This morning as sit in my humble apartment with thrown-together furniture. I begin to think it’s time I went for a drive. Not a normal drive to get things done. I’m not on my way somewhere (say for example, to buy groceries) and the drive is the process in between me and my destination. Today I’m on more of an adventurous exploit. I consider myself an urban explorer. My motorcycle as my battle-scarred sword wading through the leaves of trial and mystery.
I’m on a mission to look for second-hand, antique, worn-out, dusty stores. The kind of places where they still sell creased vinyls and you spot the withered chain-smoking lady who grins at you for the first minute, and then ploughs back into her Mills & Boon. Some stores are in neat, clean, radio-friendly malls. They have crisp advertisements that bounce into your field of view, coupled with cheshire-induced salesmen who greet you at the door.
I want the opposite. I need an adventure. I want to be weaving through three suburbs before I find my burnout bookstore. Perhaps half my problem is I’m a poet looking for a sense of personality in the architecture, rather than a marketed allure of value.
Yesterday I found such a secondhand bookstore, to be honest. The shelves were only half the width of the size of the books and as a result the books kept falling off the shelf (every odd hour). The labels read Mystery, Crime, or Action and were written and stuck there probably a decade ago. The ink have taken it’s toll on the paper and began to explore other avenues and veins in the paper, giving the edges of each word a barbed look.
I stood around browsing the store. While I waited for the old man (who was there a few minutes before me) to finish his arduous story with the store clerk. I didn’t buy anything. I simply browsed to get a feel for the selection of titles there. Most of the time I inwardly judge a bookstore buy the amount of volumes of poetry they have…or whether they keep the cheap-easy pulp fiction. If they have decided to keep a spread of Picador and prize-winning titles, I become jealous of not being a sort of sprite that stalks the aisles and bathes in the unvarnished glow of ideas and accomplishments.

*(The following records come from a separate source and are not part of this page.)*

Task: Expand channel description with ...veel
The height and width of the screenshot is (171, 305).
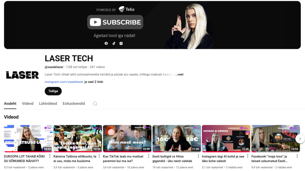Action: coord(179,74)
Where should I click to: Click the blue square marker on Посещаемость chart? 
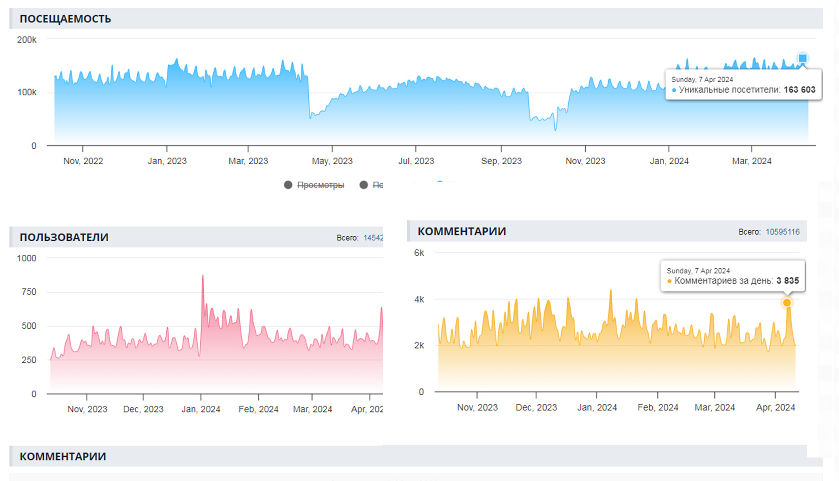(802, 59)
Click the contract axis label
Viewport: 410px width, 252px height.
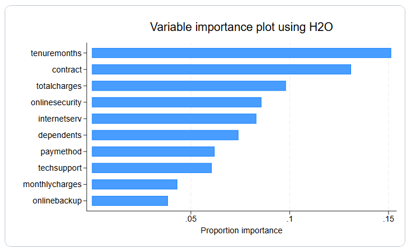pyautogui.click(x=67, y=70)
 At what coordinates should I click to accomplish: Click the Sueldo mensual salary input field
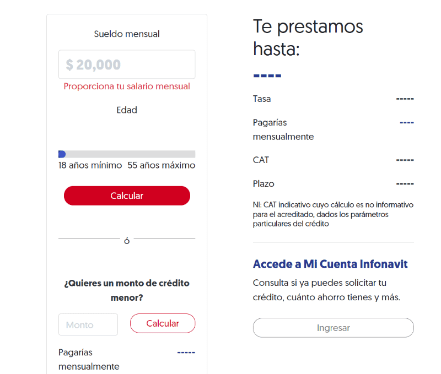[x=127, y=64]
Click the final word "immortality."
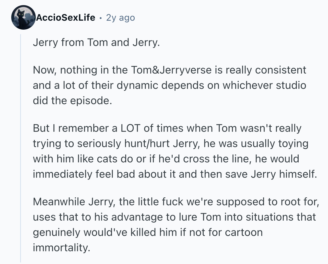Screen dimensions: 328x264 tap(62, 248)
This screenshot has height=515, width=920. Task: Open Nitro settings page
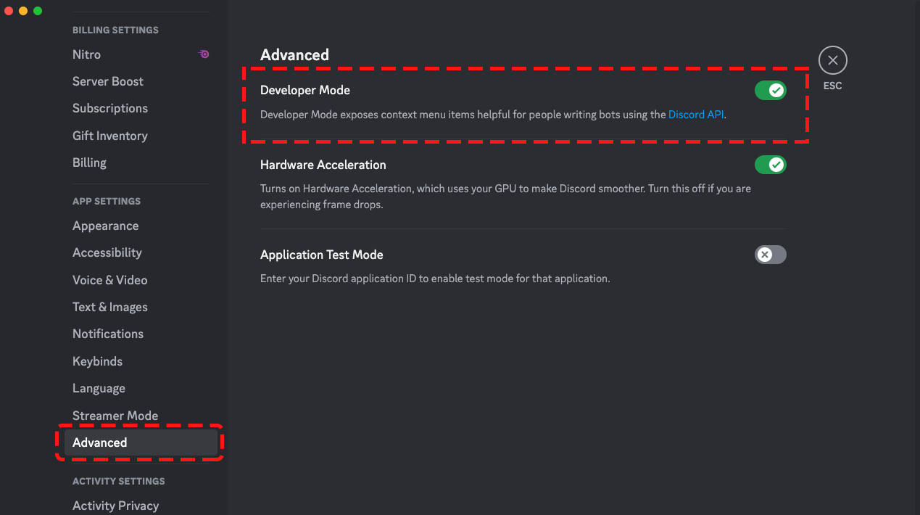click(x=86, y=54)
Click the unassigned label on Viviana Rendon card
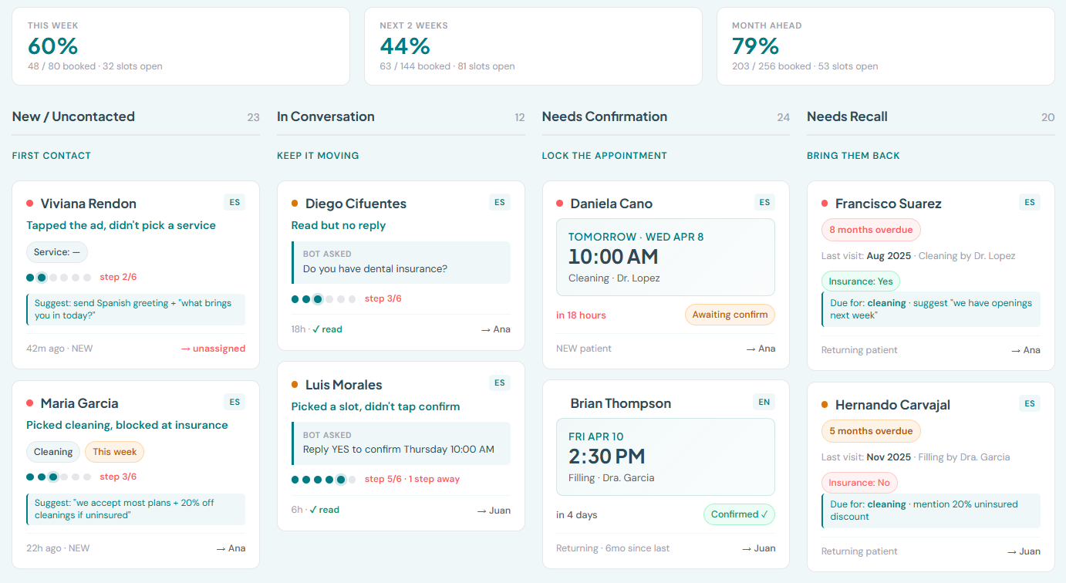1066x583 pixels. (213, 349)
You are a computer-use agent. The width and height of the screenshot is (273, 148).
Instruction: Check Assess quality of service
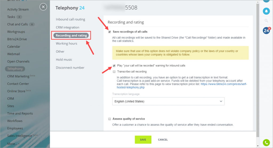110,119
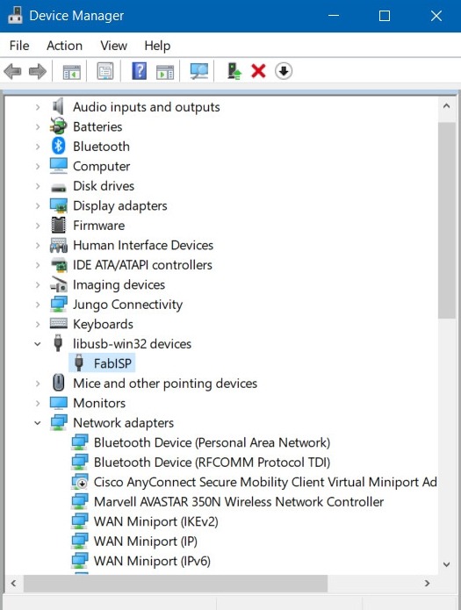Viewport: 461px width, 610px height.
Task: Click the red X Uninstall device icon
Action: [258, 71]
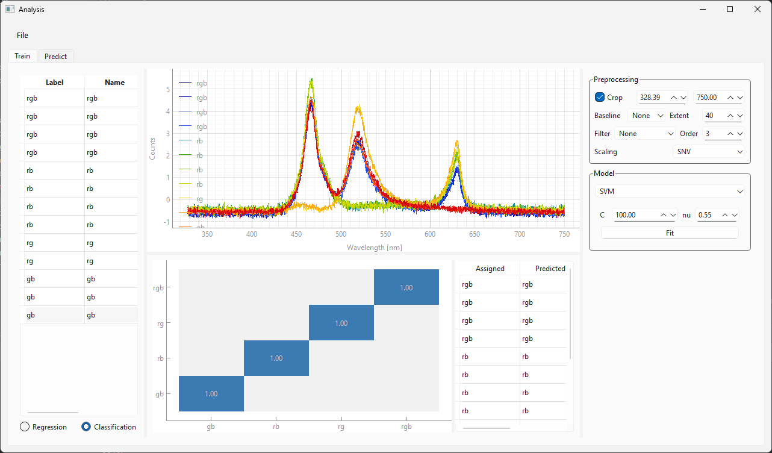Screen dimensions: 772x453
Task: Increase the SVM C parameter value
Action: [664, 215]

This place was more about the cheap-easy, regrettably. Before I discredit them they did have two Salman Rushdie, and around two dozen classics coupled with poetry. I’m a snob like that. I do realize avant-garde titles which make you think, don’t beckon the general public to tear them off the shelves. I think by now I have made peace with that.
I trust you’ll forgive me cutting this post sort, as I jump on that polished, mechanical-animal waiting for me outside; not to mention the oddities and misfits surviving their quaint existence.